─── EXTRACT TO READ ───
Urinary Tract Infection in Children: An Update
Identifiers and Pagination:Year: 2015
Issue: Suppl 3: M2
First Page: 92
Last Page: 95
Publisher ID: TOUNJ-8-92
Article History:Received Date: 18/4/2015
Revision Received Date: 30/4/2015
Acceptance Date: 30/4/2015
Electronic publication date: 26/11/2015
Collection year: 2015
open-access license: This is an open access article licensed under the terms of the Creative Commons Attribution Non-Commercial License (http://creativecommons.org/licenses/by-nc/3.0/) which permits unrestricted, non-commercial use, distribution and reproduction in any medium, provided the work is properly cited.
The 2011 American Academy of Pediatrics (AAP) Urinary Tract Infection (UTI):Clinical Practice Guideline for the Diagnosis and Management of the Initial UTI in Febrile Infants and Children 2-24 Months guideline addressed “areas for research” identifying multiple areas where evidence at the time of the publication was lacking. This review discussed the evidence development in those identified areas. In this paper, I will review the latest literature on UTI in children and focus on those areas of research suggested in these guidelines. I will also summarize the related literature since September 2011.
Literature related to first UTI in children have contributed important new knowledge since the publication of the 2011 AAP guideline; 1) additional research has failed to clarify the relationship between childhood UTI and adult renal function. 2) High grade vesicoureteral reflux (VUR) has been established as a clear risk factor for scarring, but the condition is rare. Abnormal ultrasound, and fever in combination with non-E coli infection are other important predictors of scarring. 3) Antimicrobial prophylaxis appear to decrease UTI recurrences, but a large amount of antibiotics has to be administrated to prevent one UTI and the prevention works best in children with low grade, not high grade, VUR, 4) cranberry juice may prevent UTI, and 5) new, less aggressive guidelines, seem not to have negative consequences for pediatric patients measured as missed true pathology. Future guidelines would benefit from incorporating this new information.
─── PROVIDED DATA ───
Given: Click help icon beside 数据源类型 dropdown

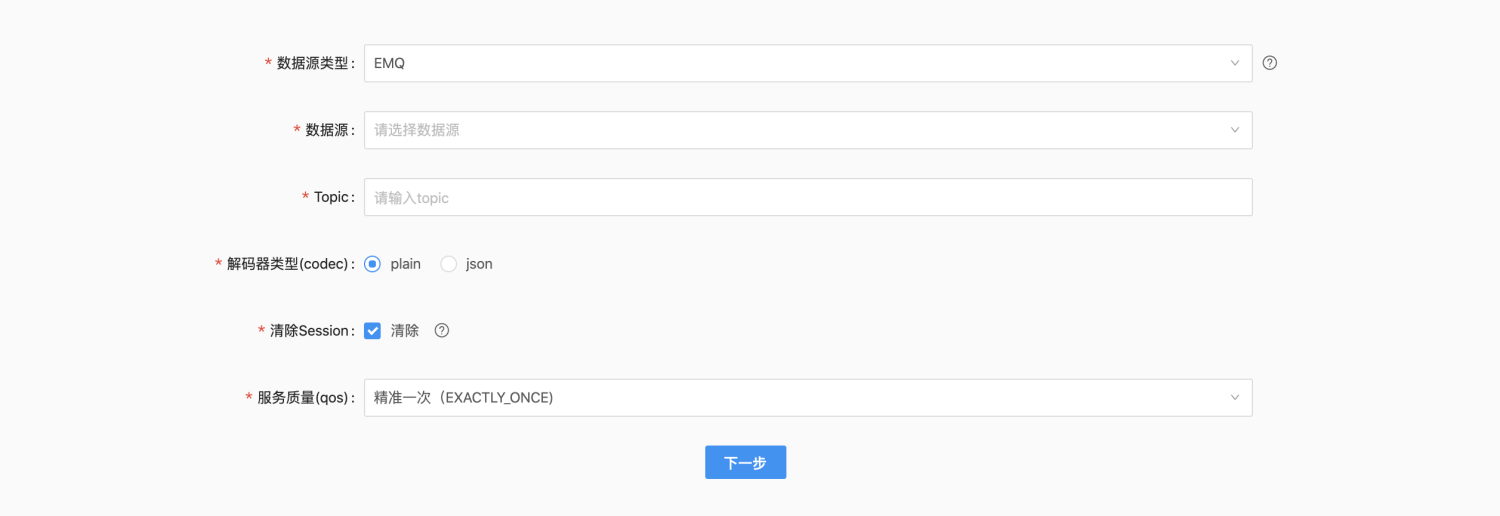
───
[PROBLEMS TO SOLVE]:
a – Translate this sentence from the article into Spanish: "Future guidelines would benefit from incorporating this new information."
b – Answer these questions from the article:
(i) On what page does the article begin?
(ii) What age range of febrile infants and children does the 2011 AAP guideline cover?
(iii) What juice may prevent UTI?
The data is separate material and has no connection to the article.

[SOLUTIONS BELOW]:
a – Las futuras guías se beneficiarían de incorporar esta nueva información.

b –
(i) Page 92
(ii) 2 to 24 months
(iii) Cranberry juice